35%病例表现为多种神经症状,包括感觉和运动缺陷或神经病、脑膜神经根炎、感觉异常、衰弱、失语、构音障碍、半瘫、惊厥、肌阵挛、一过性视觉丧失、眩晕和意识改变,神经淋巴瘤病,以疾病复发时多见。
IVLBCL经常有CNS表现,但不仅限于CNS,影像改变有助于诊断,缺血性损害常见,需与血管炎鉴别,无神经症状的脑损害少见,假阴性结果少见。脑脊液中很少能检测到恶性淋巴细胞,但脑脊液蛋白增高很常见。
IVLBCL器官累及时有相应表现,累及内分泌器官时(多为垂体、甲状腺和肾上腺)出现多种内分泌减低的症状体症;肺累及时,影像学多表现为磨玻璃改变和结节,18F-FDG PET/CT对诊断有意义,但需经支气管肺活检证实。
皮肤损害或腹部肿物可致疼痛,30%患者有疲劳表现,15%IVLBCL与良性非血液系统肿瘤伴随发生,包括上皮肿瘤、软组织肿瘤或血管肿瘤,这些肿瘤血管内可见IVLBCL细胞。
皮肤型
具有上述典型组织病理学特征的皮肤型IVLBCL占所有病例25%,多表现为单发或多发皮损,30%病例伴全身症状。皮肤型IVLBCL在西方更常见,临床特征和预后不同于经典型,几乎只见于女性,白细胞和血小板正常,克隆性改变少见。

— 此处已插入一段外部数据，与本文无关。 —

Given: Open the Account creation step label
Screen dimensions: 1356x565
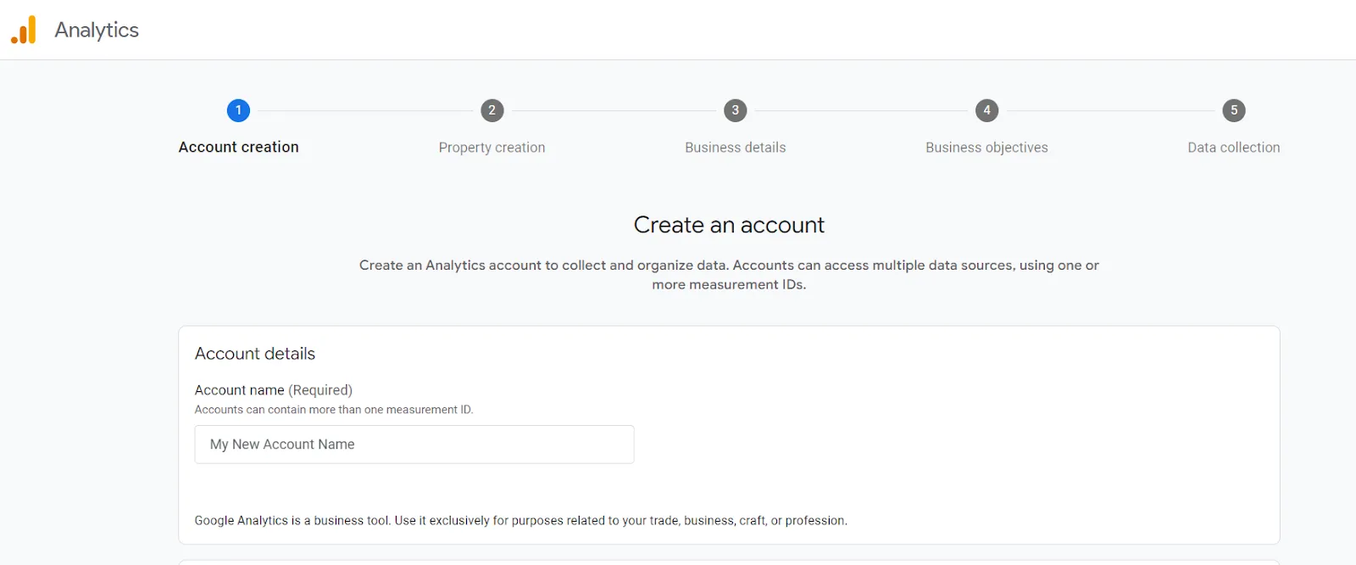Looking at the screenshot, I should pyautogui.click(x=238, y=147).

ECOG-PS多≤1,中位发病年龄59岁,疾病侵袭性较差,生存优于经典型IVLBCL,3年总生存分别为56±16%和22±10%,皮肤型IVLBCL预后更佳的原因并不明确,可能与早发现早治疗有关,治疗方式根据皮肤病变决定。
噬血综合征相关IVLBCL
患者有噬血综合征表现时,表明有骨髓受累,73%-100%病例有发热、肝脾增大、血小板减少,与非肿瘤性噬血组织细胞有关,经典型或皮肤型IVLBCL无上述表现。此型发作迅速,中位进展时间2-8个月,几乎只发生于亚洲国家。
实验室检查
血液学改变包括贫血、血小板和白细胞减少,无贫血时通常亦无血小板和白细胞减少,血小板减少通常与骨髓和肝脾受累有关。43%病例有血沉增快,18%有低白蛋白,14%可见单克隆性球蛋白,15%有肝肾或甲状腺功能异常。
诊断
IVLBCL缺少特征性症状和体征,诊断较困难。不明原因发热伴神经和皮肤表现是较突出的临床表现,确诊需组织病理学结果。发热需行骨髓活检;皮损行皮肤活检;伴神经系统表现,尤其单独发生时,应行脑立体定向活检;肝肾功能异常时也应活检;逐渐加重的呼吸困难应行影像学检查,表现为间质疾病,行经支气管活检;不明原因器官肿大时活检也可能发现IVLBCL;不明原因发热时,亦可对大体未受累器官活检,可能对诊断有帮助,如对皮肤活检时应取血管结构较多的脂肪组织,随机经支气管或经胃肠道活检可能也有助诊断。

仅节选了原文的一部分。